**Saved entries**.
■ ■ ■

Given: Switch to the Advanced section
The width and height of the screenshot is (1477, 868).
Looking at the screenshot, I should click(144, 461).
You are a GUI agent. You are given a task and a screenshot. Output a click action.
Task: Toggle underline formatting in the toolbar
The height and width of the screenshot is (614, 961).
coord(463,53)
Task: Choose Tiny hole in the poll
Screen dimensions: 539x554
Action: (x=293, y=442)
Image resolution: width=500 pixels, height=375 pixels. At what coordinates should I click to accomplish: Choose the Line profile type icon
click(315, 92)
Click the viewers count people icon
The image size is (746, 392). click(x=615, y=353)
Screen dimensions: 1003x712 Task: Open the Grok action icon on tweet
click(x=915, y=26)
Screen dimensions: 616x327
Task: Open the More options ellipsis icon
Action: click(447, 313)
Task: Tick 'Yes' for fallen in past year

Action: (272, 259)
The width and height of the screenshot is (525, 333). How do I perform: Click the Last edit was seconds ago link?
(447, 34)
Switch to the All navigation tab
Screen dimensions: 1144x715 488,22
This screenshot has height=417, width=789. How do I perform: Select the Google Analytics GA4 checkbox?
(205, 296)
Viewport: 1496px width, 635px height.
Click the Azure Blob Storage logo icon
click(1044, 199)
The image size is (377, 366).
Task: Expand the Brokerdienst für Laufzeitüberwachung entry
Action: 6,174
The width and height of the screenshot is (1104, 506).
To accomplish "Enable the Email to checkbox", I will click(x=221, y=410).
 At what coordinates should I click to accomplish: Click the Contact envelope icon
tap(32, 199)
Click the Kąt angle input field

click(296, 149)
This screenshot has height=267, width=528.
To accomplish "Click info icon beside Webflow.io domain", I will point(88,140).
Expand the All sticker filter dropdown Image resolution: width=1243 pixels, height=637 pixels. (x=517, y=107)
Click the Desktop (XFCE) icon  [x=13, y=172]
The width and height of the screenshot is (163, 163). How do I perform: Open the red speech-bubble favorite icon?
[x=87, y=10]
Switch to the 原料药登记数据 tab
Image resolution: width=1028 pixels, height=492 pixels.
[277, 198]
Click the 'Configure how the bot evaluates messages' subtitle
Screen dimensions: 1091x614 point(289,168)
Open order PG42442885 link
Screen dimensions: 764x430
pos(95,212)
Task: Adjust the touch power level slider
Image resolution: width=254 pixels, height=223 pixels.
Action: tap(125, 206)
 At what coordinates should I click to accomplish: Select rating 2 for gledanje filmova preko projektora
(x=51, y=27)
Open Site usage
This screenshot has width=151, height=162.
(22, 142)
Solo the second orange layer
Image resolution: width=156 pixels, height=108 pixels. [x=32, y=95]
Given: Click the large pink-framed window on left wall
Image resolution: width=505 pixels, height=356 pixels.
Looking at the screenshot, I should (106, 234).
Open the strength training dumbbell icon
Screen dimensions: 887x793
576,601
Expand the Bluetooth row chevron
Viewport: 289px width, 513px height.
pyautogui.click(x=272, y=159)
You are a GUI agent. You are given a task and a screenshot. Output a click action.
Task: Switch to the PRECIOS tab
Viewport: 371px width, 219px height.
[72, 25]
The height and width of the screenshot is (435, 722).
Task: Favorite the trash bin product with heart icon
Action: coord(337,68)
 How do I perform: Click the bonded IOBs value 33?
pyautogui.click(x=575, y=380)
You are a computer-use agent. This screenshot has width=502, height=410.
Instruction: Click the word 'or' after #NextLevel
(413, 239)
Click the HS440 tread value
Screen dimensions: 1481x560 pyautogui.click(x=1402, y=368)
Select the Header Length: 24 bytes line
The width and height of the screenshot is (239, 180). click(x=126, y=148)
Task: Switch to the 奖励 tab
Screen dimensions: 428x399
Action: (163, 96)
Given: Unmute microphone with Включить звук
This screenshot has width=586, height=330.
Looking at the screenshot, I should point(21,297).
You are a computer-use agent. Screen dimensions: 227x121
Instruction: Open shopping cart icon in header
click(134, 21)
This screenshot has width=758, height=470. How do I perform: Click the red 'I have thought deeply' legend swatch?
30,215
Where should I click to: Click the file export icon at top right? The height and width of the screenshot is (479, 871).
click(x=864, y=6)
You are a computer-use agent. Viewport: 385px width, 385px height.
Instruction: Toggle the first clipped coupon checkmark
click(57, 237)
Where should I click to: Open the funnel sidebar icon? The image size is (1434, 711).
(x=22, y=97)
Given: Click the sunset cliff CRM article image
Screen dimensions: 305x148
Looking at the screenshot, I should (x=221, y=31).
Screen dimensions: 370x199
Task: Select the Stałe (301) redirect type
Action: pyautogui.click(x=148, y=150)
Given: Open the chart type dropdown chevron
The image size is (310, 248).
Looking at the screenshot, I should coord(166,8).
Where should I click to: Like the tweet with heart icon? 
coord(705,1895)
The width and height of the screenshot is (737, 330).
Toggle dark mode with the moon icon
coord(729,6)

■ ■ ■

**WORK INSTRUCTION**. The entries above must be transcribed word for word.

**SOLUTION FOR THIS EXERCISE**.
Given: Switch to the Advanced section
The width and height of the screenshot is (1477, 868).
Looking at the screenshot, I should click(144, 461).
You are a GUI agent. You are given a task and a screenshot. Output a click action.
Task: Toggle underline formatting in the toolbar
The height and width of the screenshot is (614, 961).
coord(463,53)
Task: Choose Tiny hole in the poll
Screen dimensions: 539x554
Action: (x=293, y=442)
Image resolution: width=500 pixels, height=375 pixels. At what coordinates should I click to accomplish: Choose the Line profile type icon
click(315, 92)
Click the viewers count people icon
The image size is (746, 392). click(x=615, y=353)
Screen dimensions: 1003x712 Task: Open the Grok action icon on tweet
click(x=915, y=26)
Screen dimensions: 616x327
Task: Open the More options ellipsis icon
Action: click(447, 313)
Task: Tick 'Yes' for fallen in past year

Action: (272, 259)
The width and height of the screenshot is (525, 333). How do I perform: Click the Last edit was seconds ago link?
(447, 34)
Switch to the All navigation tab
Screen dimensions: 1144x715 488,22
This screenshot has height=417, width=789. How do I perform: Select the Google Analytics GA4 checkbox?
(205, 296)
Viewport: 1496px width, 635px height.
Click the Azure Blob Storage logo icon
click(1044, 199)
The image size is (377, 366).
Task: Expand the Brokerdienst für Laufzeitüberwachung entry
Action: 6,174
The width and height of the screenshot is (1104, 506).
To accomplish "Enable the Email to checkbox", I will click(x=221, y=410).
 At what coordinates should I click to accomplish: Click the Contact envelope icon
tap(32, 199)
Click the Kąt angle input field

click(296, 149)
This screenshot has height=267, width=528.
To accomplish "Click info icon beside Webflow.io domain", I will point(88,140).
Expand the All sticker filter dropdown Image resolution: width=1243 pixels, height=637 pixels. (x=517, y=107)
Click the Desktop (XFCE) icon  [x=13, y=172]
The width and height of the screenshot is (163, 163). How do I perform: Open the red speech-bubble favorite icon?
[x=87, y=10]
Switch to the 原料药登记数据 tab
Image resolution: width=1028 pixels, height=492 pixels.
[277, 198]
Click the 'Configure how the bot evaluates messages' subtitle
Screen dimensions: 1091x614 point(289,168)
Open order PG42442885 link
Screen dimensions: 764x430
pos(95,212)
Task: Adjust the touch power level slider
Image resolution: width=254 pixels, height=223 pixels.
Action: tap(125, 206)
 At what coordinates should I click to accomplish: Select rating 2 for gledanje filmova preko projektora
(x=51, y=27)
Open Site usage
This screenshot has width=151, height=162.
(22, 142)
Solo the second orange layer
Image resolution: width=156 pixels, height=108 pixels. [x=32, y=95]
Given: Click the large pink-framed window on left wall
Image resolution: width=505 pixels, height=356 pixels.
Looking at the screenshot, I should (106, 234).
Open the strength training dumbbell icon
Screen dimensions: 887x793
576,601
Expand the Bluetooth row chevron
Viewport: 289px width, 513px height.
pyautogui.click(x=272, y=159)
You are a GUI agent. You are given a task and a screenshot. Output a click action.
Task: Switch to the PRECIOS tab
Viewport: 371px width, 219px height.
[72, 25]
The height and width of the screenshot is (435, 722).
Task: Favorite the trash bin product with heart icon
Action: coord(337,68)
 How do I perform: Click the bonded IOBs value 33?
pyautogui.click(x=575, y=380)
You are a computer-use agent. This screenshot has width=502, height=410.
Instruction: Click the word 'or' after #NextLevel
(413, 239)
Click the HS440 tread value
Screen dimensions: 1481x560 pyautogui.click(x=1402, y=368)
Select the Header Length: 24 bytes line
The width and height of the screenshot is (239, 180). click(x=126, y=148)
Task: Switch to the 奖励 tab
Screen dimensions: 428x399
Action: (163, 96)
Given: Unmute microphone with Включить звук
This screenshot has width=586, height=330.
Looking at the screenshot, I should point(21,297).
You are a computer-use agent. Screen dimensions: 227x121
Instruction: Open shopping cart icon in header
click(134, 21)
This screenshot has width=758, height=470. How do I perform: Click the red 'I have thought deeply' legend swatch?
30,215
Where should I click to: Click the file export icon at top right? The height and width of the screenshot is (479, 871).
click(x=864, y=6)
You are a computer-use agent. Viewport: 385px width, 385px height.
Instruction: Toggle the first clipped coupon checkmark
click(57, 237)
Where should I click to: Open the funnel sidebar icon? The image size is (1434, 711).
(x=22, y=97)
Given: Click the sunset cliff CRM article image
Screen dimensions: 305x148
Looking at the screenshot, I should (x=221, y=31).
Screen dimensions: 370x199
Task: Select the Stałe (301) redirect type
Action: pyautogui.click(x=148, y=150)
Given: Open the chart type dropdown chevron
The image size is (310, 248).
Looking at the screenshot, I should coord(166,8).
Where should I click to: Like the tweet with heart icon? 
coord(705,1895)
The width and height of the screenshot is (737, 330).
Toggle dark mode with the moon icon
coord(729,6)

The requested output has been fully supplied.